:: What to work on ::
Copy out every line of the rows below that contains the word "icon".

[Page and screen pointing data]
....................

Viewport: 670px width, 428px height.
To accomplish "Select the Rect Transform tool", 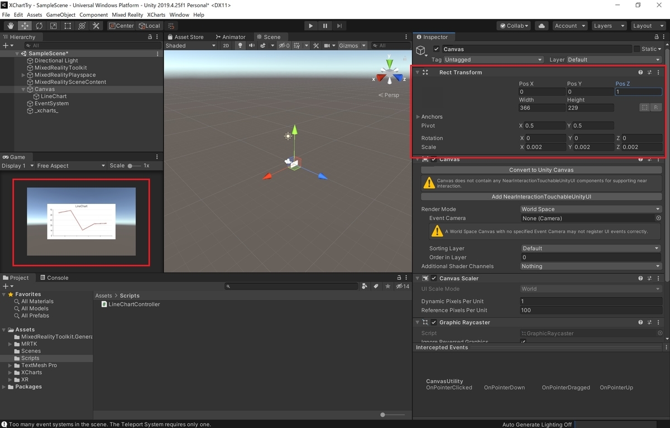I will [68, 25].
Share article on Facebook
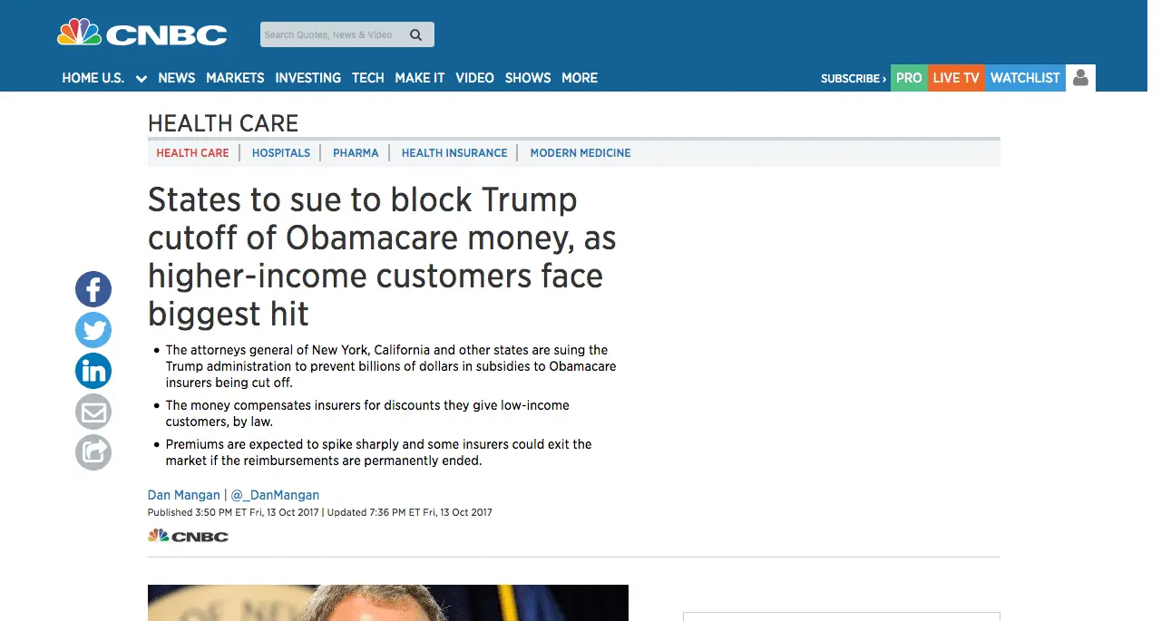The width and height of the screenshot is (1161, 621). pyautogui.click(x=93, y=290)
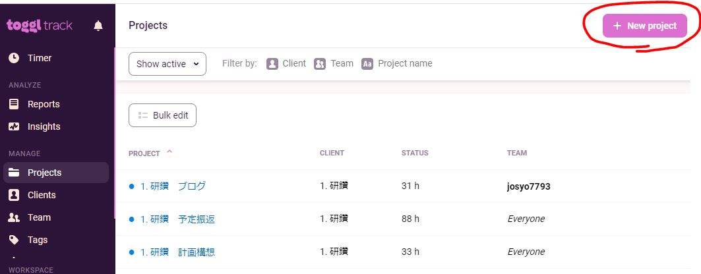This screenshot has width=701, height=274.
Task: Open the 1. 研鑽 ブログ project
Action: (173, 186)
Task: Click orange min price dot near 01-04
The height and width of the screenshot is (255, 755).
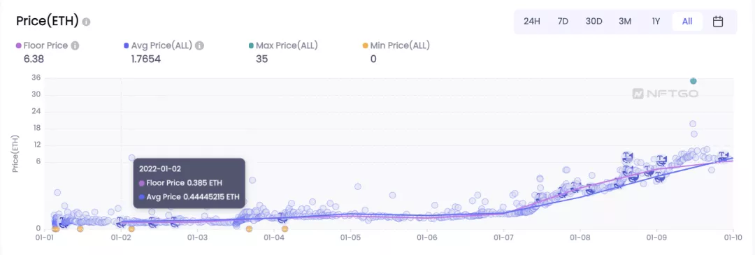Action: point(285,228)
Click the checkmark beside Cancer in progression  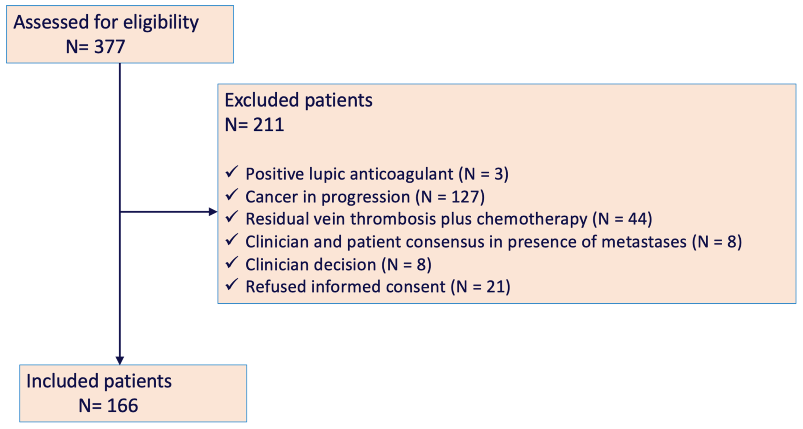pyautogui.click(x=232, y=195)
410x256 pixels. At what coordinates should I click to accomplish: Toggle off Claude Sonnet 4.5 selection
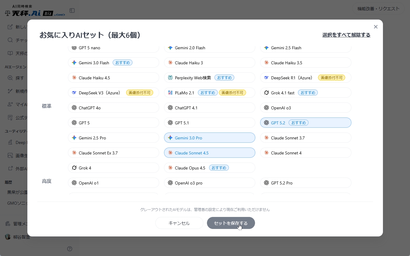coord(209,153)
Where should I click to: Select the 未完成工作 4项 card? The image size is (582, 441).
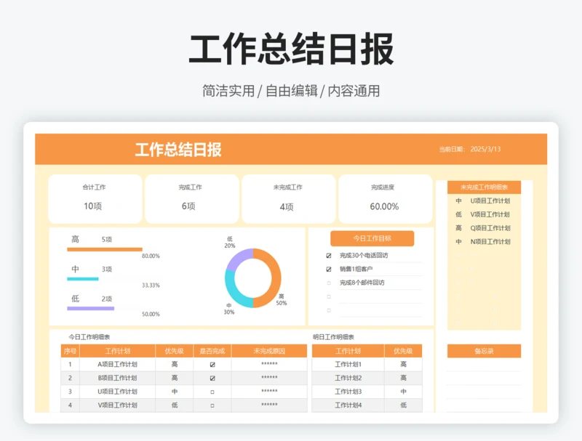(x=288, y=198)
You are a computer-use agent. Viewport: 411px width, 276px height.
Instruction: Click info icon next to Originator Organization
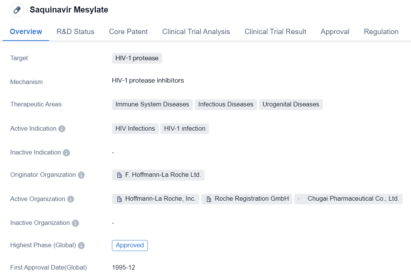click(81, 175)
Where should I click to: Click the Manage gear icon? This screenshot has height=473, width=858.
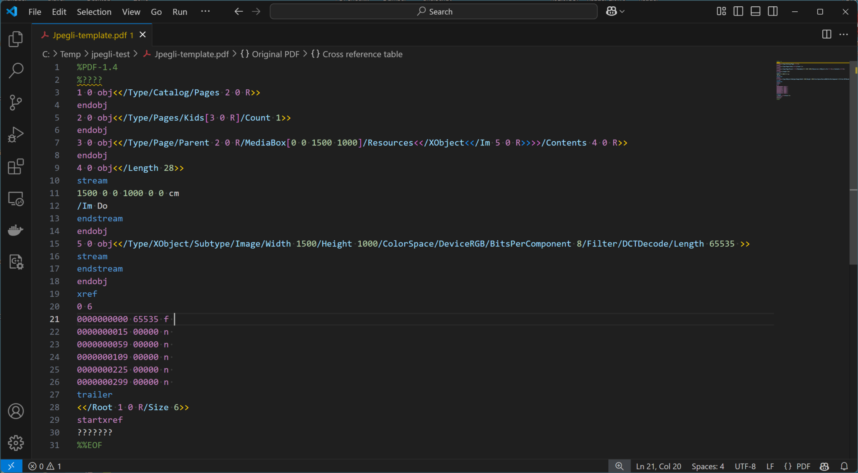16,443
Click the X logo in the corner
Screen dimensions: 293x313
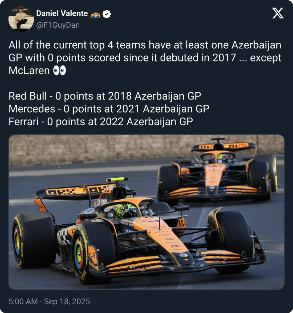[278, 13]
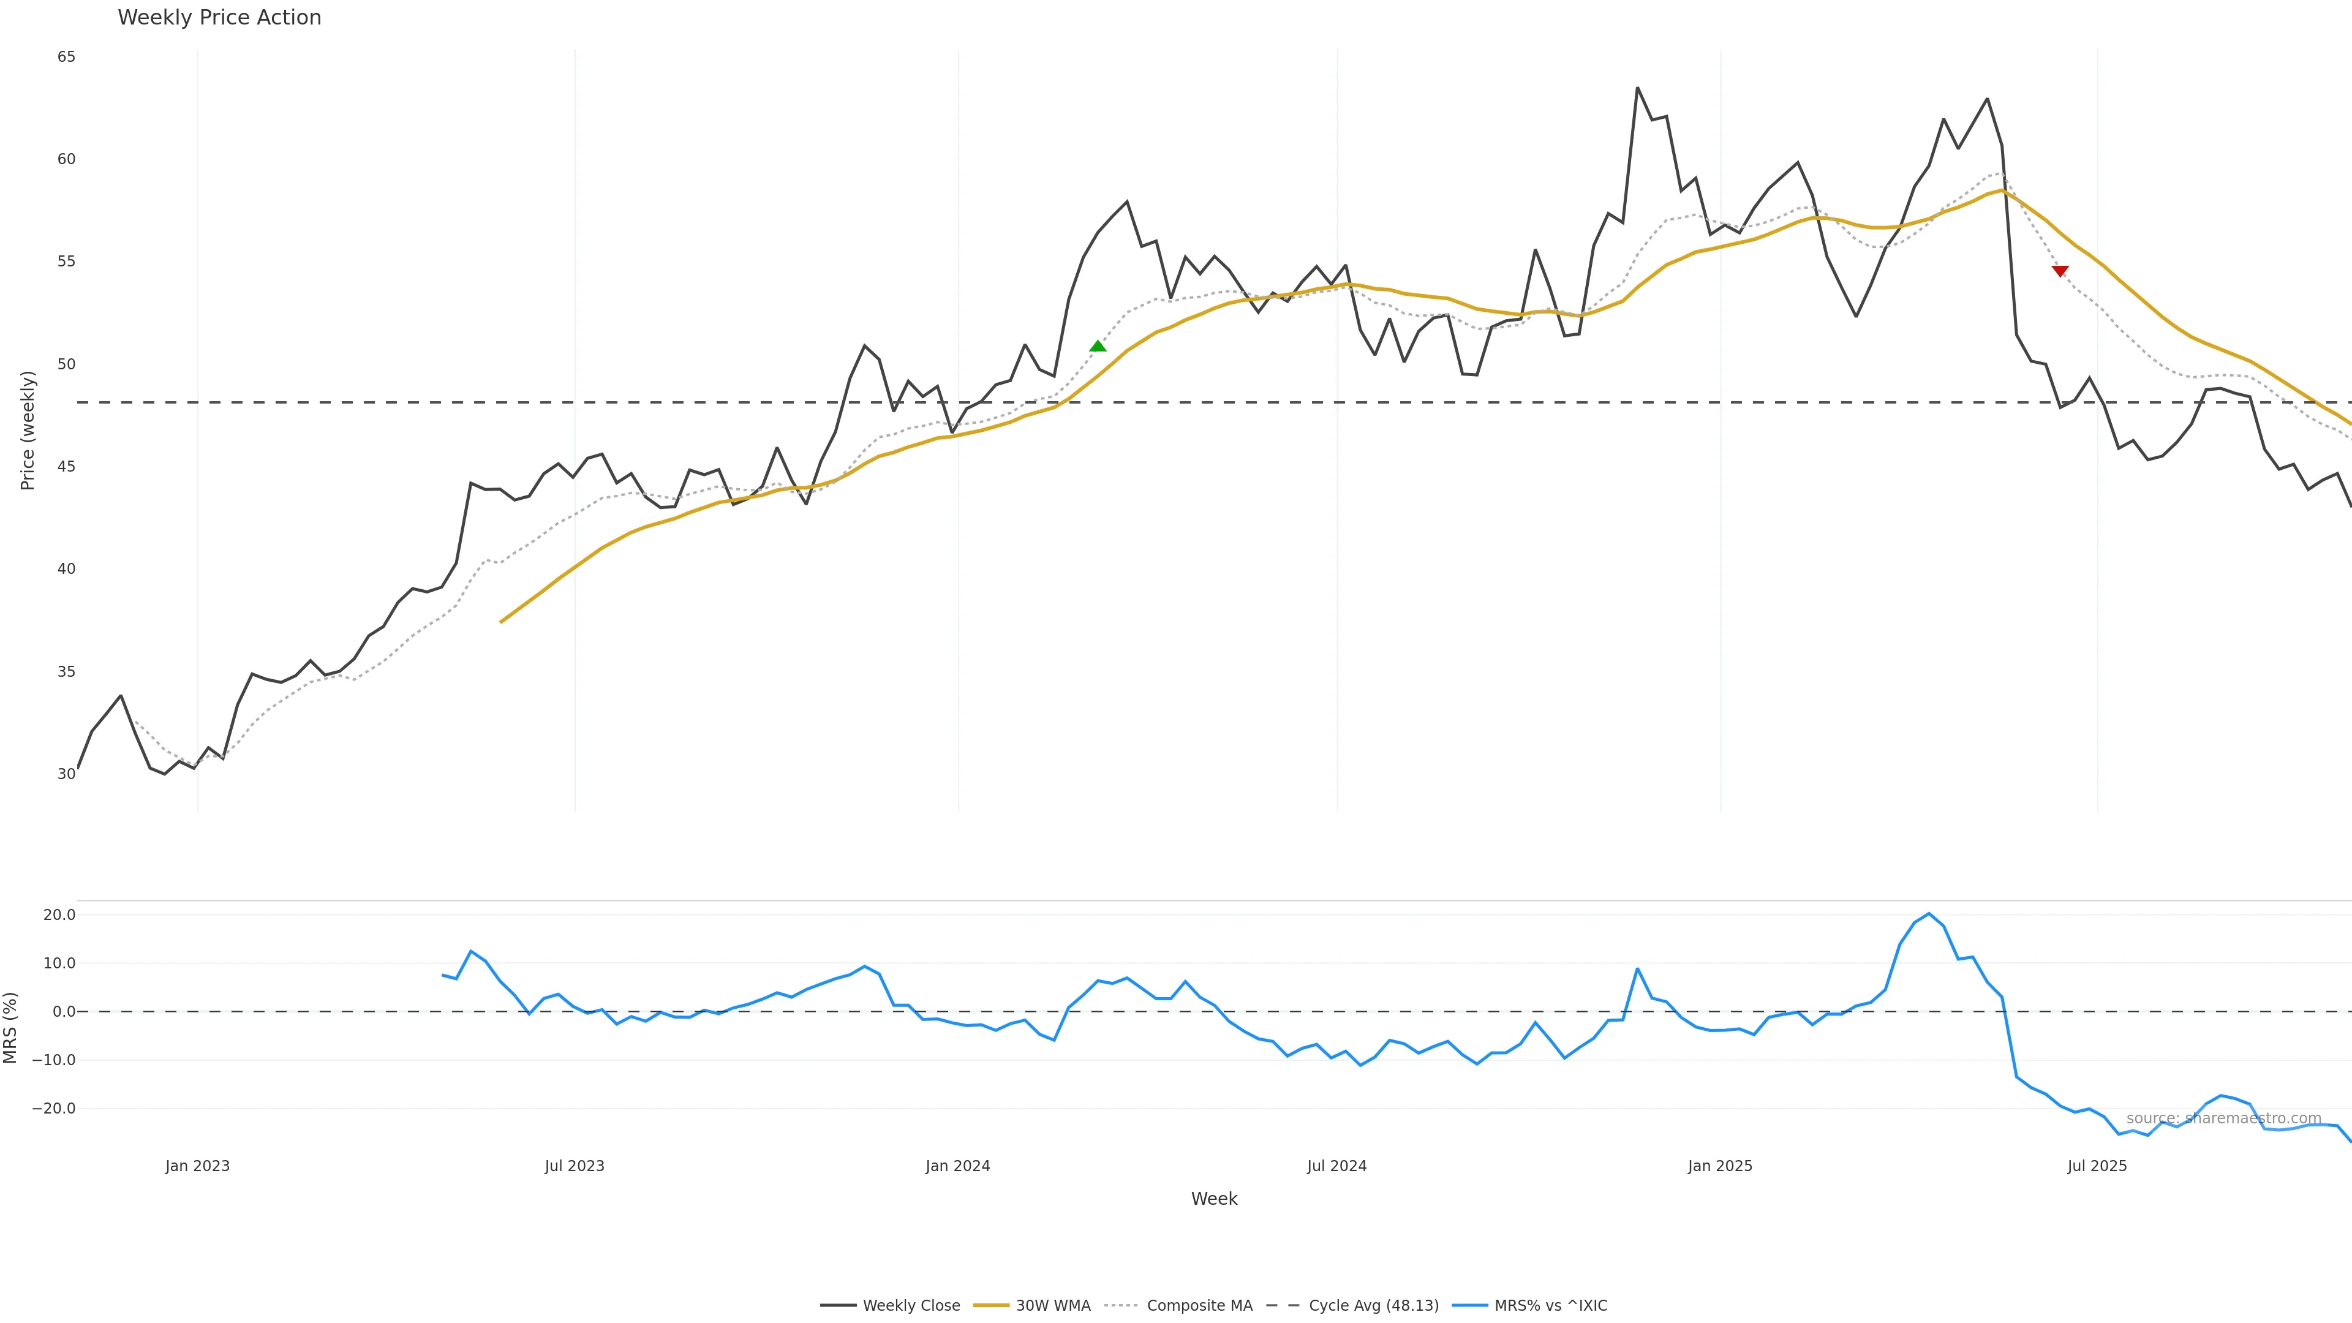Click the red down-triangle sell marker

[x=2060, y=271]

....................

:: Result of the exercise ::
Instruction: Click info icon next to Originator Organization
Where should I click to: Click the Manage gear icon? This screenshot has height=473, width=858.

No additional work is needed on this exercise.